Collected data =>
• • • • • • •

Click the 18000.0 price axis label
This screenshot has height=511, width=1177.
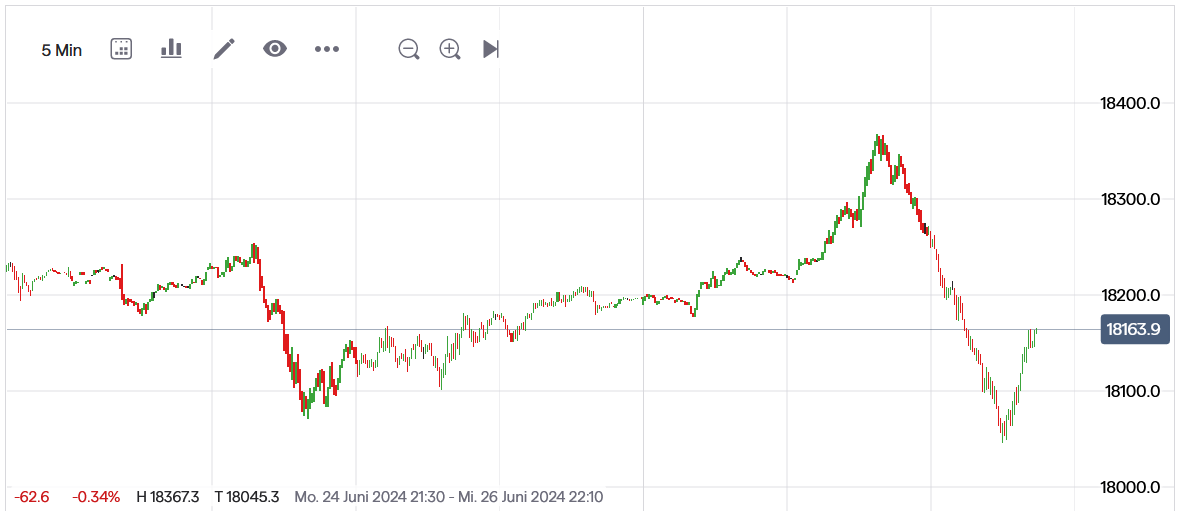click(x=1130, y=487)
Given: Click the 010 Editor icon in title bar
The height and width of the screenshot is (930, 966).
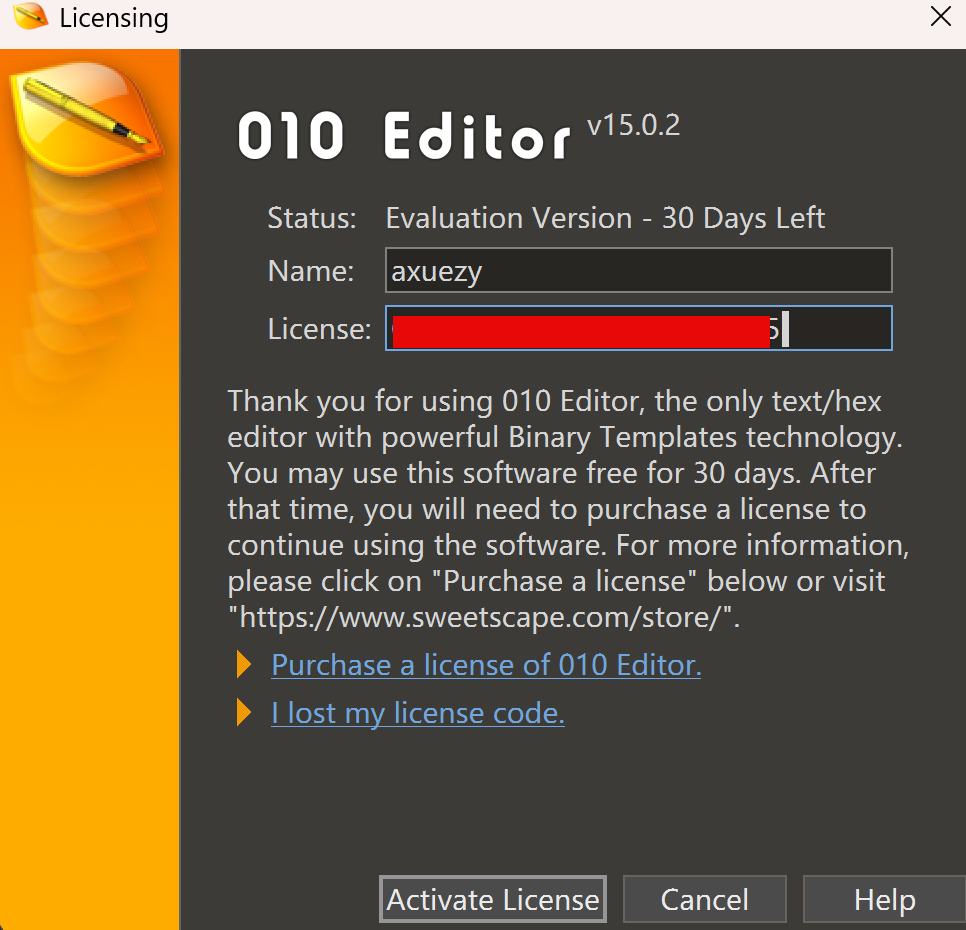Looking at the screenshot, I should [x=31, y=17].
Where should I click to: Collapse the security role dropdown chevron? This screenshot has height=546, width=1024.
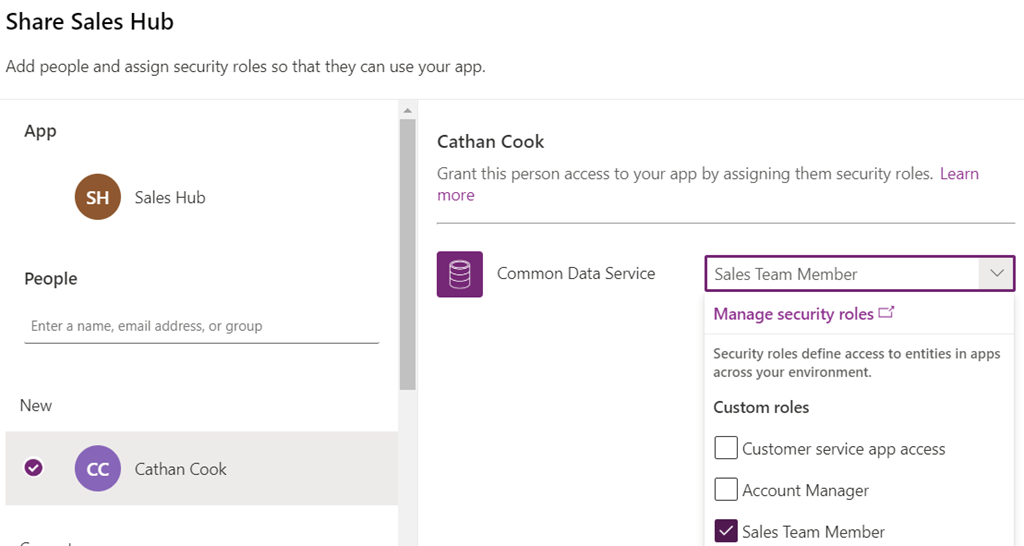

• • • • • • •

EXERCISE AIM => Working from the line with "This screenshot has height=511, width=1177." down through the last line of the records, give every line again exactly, but no pictures.

SOLVED EXERCISE =>
This screenshot has height=511, width=1177.
click(x=1130, y=487)
Given: Click the 010 Editor icon in title bar
The height and width of the screenshot is (930, 966).
Looking at the screenshot, I should [x=31, y=17].
Where should I click to: Collapse the security role dropdown chevron? This screenshot has height=546, width=1024.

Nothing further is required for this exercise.